Revisar la hipoteca a tiempo puede evitar pagar de más

Los expertos recomiendan analizar las condiciones del préstamo al menos una vez al año, especialmente en hipotecas variables, mixtas o firmadas hace varios años.

Revisar la hipoteca a tiempo puede evitar pagar de más

Revisar la hipoteca no debería ser una decisión reservada para cuando la cuota sube o aparece una oferta llamativa de otro banco. En un préstamo a largo plazo, pequeñas diferencias en el tipo de interés, las comisiones o los productos vinculados pueden traducirse en un ahorro relevante con el paso de los años.

Por eso, los especialistas recomiendan analizar periódicamente si las condiciones firmadas siguen encajando con la situación económica del titular y con el momento actual del mercado hipotecario. No se trata de cambiar por cambiar, sino de saber si la hipoteca continúa siendo adecuada.

“Muchas personas esperan a que llegue la revisión del banco para reaccionar, cuando lo más prudente suele ser anticiparse”, explica Francisco Perez Cañadas, graduado en Economía y experto hipotecario con más de diez años de experiencia en el sector, desde Finansal, asesores hipotecarios. “La clave no está solo en conseguir un tipo más bajo, sino en comprobar el coste real de la hipoteca y tomar decisiones con datos”.

Una revisión anual para decidir con margen

La revisión automática que realiza el banco en una hipoteca variable o mixta no es lo mismo que revisar estratégicamente el préstamo. La primera actualiza la cuota según el índice de referencia pactado, normalmente el euríbor, más el diferencial correspondiente. La segunda permite valorar si conviene renegociar con la entidad, subrogar la hipoteca a otro banco, cambiar de modalidad o mantener las condiciones actuales.

En términos generales, conviene hacer este análisis al menos una vez al año. También es recomendable hacerlo dos o tres meses antes de la revisión anual o semestral de una hipoteca variable, cuando el euríbor ha cambiado de forma significativa, cuando existen mejores ofertas en el mercado o cuando la situación económica del titular ha mejorado.

Más allá del tipo de interés

Uno de los errores más habituales es fijarse solo en el TIN o en la cuota mensual. Sin embargo, una hipoteca aparentemente barata puede no serlo tanto si exige seguros costosos, tarjetas, comisiones u otros productos vinculados que elevan la TAE y el coste total de la operación.

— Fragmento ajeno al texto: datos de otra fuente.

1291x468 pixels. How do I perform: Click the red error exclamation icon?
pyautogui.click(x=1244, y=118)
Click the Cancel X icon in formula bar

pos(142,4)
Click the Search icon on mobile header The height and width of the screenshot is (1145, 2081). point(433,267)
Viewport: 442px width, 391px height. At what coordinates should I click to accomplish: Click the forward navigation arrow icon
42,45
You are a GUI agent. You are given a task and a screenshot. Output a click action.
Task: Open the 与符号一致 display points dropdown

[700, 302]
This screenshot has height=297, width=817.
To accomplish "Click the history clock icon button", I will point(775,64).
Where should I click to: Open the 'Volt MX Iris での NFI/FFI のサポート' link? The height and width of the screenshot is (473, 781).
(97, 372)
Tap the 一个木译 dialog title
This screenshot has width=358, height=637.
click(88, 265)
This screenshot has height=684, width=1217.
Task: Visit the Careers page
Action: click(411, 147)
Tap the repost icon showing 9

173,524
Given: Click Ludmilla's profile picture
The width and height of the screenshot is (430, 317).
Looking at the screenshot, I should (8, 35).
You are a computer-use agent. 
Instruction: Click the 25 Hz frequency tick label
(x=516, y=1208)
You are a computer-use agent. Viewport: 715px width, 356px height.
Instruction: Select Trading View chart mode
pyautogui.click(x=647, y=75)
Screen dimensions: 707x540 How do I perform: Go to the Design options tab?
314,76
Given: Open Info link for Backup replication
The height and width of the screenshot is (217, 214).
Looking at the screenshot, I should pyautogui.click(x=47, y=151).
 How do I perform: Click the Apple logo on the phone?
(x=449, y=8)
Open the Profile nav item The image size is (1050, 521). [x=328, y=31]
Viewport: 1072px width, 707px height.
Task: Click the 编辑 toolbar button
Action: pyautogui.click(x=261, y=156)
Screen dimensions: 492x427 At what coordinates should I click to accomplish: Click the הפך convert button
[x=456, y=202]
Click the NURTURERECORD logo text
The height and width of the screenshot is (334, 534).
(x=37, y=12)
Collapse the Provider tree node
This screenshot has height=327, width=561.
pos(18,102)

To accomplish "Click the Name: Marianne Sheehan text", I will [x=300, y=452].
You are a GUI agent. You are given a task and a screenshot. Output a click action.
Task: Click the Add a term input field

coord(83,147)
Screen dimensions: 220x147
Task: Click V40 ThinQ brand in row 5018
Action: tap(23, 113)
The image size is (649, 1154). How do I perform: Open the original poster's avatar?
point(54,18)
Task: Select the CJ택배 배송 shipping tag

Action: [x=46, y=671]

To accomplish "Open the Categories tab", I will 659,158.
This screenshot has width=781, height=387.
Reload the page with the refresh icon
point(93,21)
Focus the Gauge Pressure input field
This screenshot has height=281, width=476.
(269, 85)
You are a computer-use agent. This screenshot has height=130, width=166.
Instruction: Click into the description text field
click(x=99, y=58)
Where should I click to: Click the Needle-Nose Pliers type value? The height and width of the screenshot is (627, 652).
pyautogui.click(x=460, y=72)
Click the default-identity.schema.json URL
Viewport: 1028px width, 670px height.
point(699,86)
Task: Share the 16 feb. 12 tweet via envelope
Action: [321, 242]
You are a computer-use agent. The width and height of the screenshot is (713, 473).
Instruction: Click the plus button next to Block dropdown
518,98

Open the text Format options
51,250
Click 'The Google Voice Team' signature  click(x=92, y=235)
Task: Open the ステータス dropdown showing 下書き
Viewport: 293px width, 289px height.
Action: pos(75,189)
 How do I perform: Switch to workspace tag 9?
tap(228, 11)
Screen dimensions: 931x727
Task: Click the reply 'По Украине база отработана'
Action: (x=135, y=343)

El análisis debe incluir el capital pendiente, los años que quedan de hipoteca, las comisiones por novación o subrogación, el coste de las vinculaciones y el ahorro real después de gastos. En algunos casos, cambiar puede compensar; en otros, lo más razonable será no tocar el préstamo.

Desde Finansal insisten en que revisar no significa necesariamente moverse de banco. A veces basta con renegociar condiciones con la propia entidad; otras, puede tener sentido estudiar una subrogación, pasar de una hipoteca variable a una fija o mixta, o amortizar parte del préstamo si existe ahorro disponible.

Anticiparse antes de que la cuota pese demasiado

La revisión cobra especial importancia cuando la cuota empieza a limitar la capacidad de ahorro, cuando el diferencial ya no es competitivo o cuando el titular ha mejorado su perfil financiero. Una mayor estabilidad laboral, menos deudas o más ingresos pueden abrir la puerta a mejores condiciones.

En un contexto hipotecario cambiante, anticiparse permite comparar con tranquilidad y evitar decisiones precipitadas. La hipoteca no es un producto que deba revisarse solo cuando hay un problema, sino una financiación que conviene vigilar durante toda su vida.

Porque, en última instancia, revisar la hipoteca a tiempo no siempre implica cambiarla, pero sí permite saber si se está pagando de más.